One day, cooking will be a hobby. Something special we do on holidays. A rarity. And we will stop wanting enormous kitchens visible from every room in the house.
Today, every HGTV show describes home owners and house hunters unhappy with their choices: “It’s so closed off.” “The first thing we would do is open it up.” “Wish List: Open Concept.” (There is literally a show called “Open Concept.”) “We love to entertain, so the kitchen needs to be more central.” “The kitchen is so small. I’m trying to imagine my family on Thanksgiving gathered in here.”
But 364 days a year are NOT Thanksgiving.
I hate my giant island. I never cook. There are no friends and family seated at the stools watching me sauté something amazing. It is the place where full arms are unloaded as we come into the house. Why is this mess visible from my foyer? From my living room? From my dining room? There is no reason why I have to read the mail because I have guests coming over. There is no reason why a four-bedroom house should have one giant room for all waking activities.
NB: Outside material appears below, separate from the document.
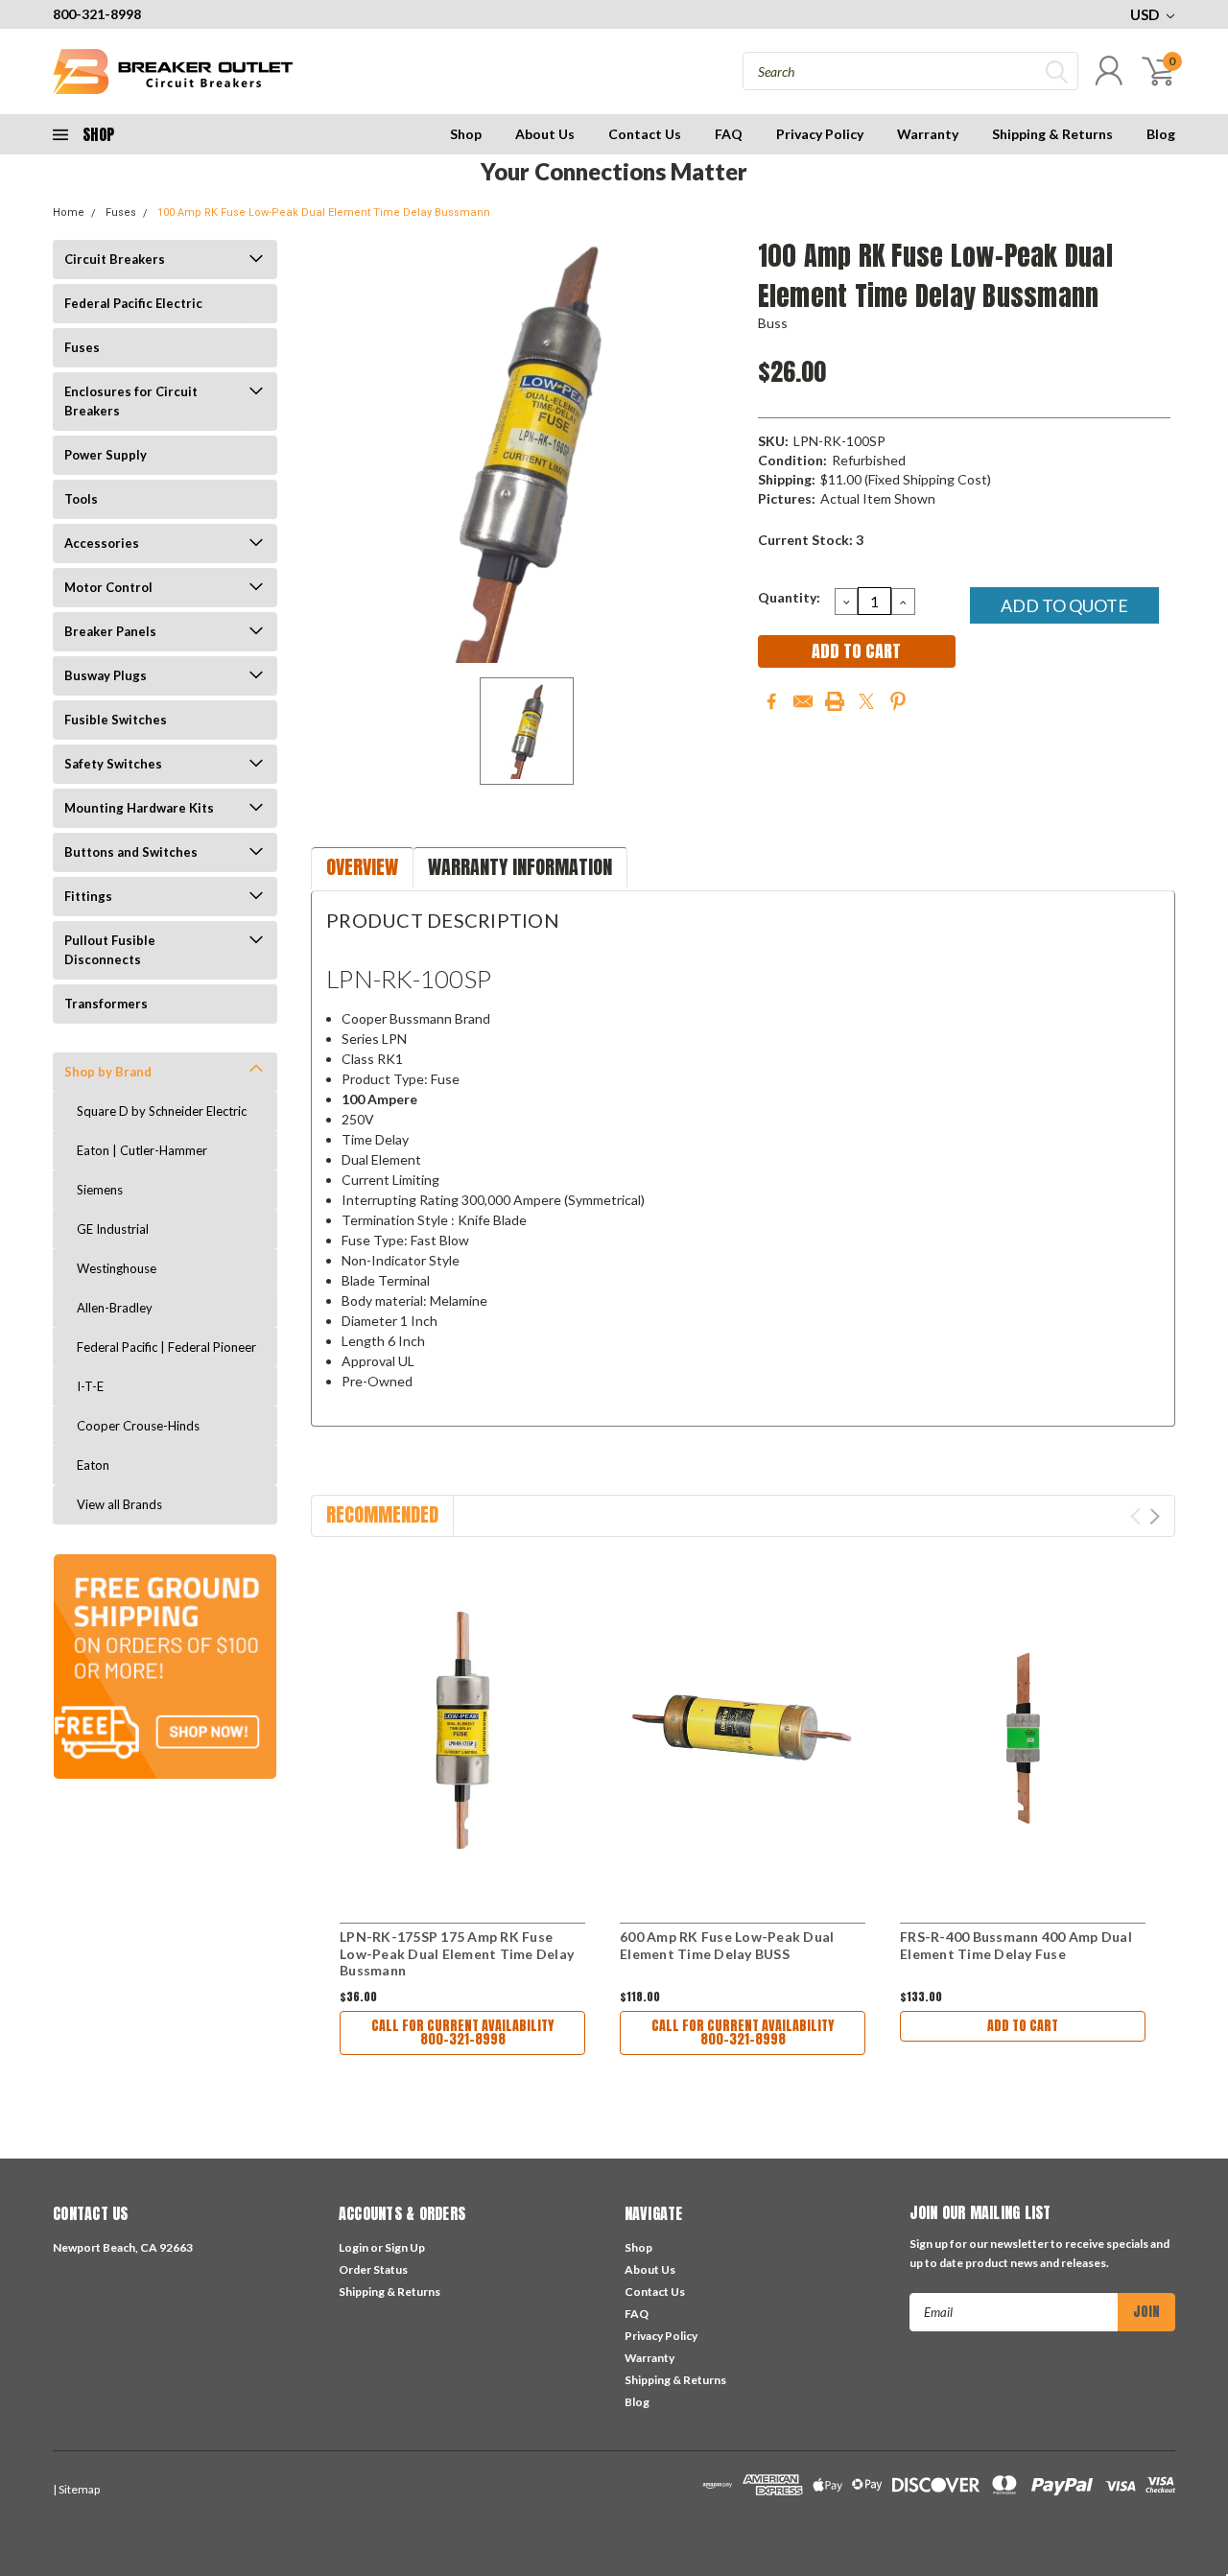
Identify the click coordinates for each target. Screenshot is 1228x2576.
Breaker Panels (110, 631)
We are 5-10 years away from GenY- and GenZ-ers walking into houses on HGTV asking to repurpose the cavernous kitchens to VR rooms or close off the messier kitchen functions from view. A refrigerator, a microwave, a small convection oven, and a mini-dishwasher will be sufficient to prep the takeout or delivery we crave. Appliances will get smaller, smarter, and may even take deliveries. Future home buyers will want to convert mudrooms to delivery vestibules and the kitchen island will go the way of the peninsula.
Why should I cook when specialists can do it better, faster and cheaper than I can? As delivery of goods and services becomes the expected, our homes will be shaped to accommodate them.
If you were designing a house for someone who cooked 20x/year, what would it look like? If Amazon were the only company on earth, how would your home interface with them?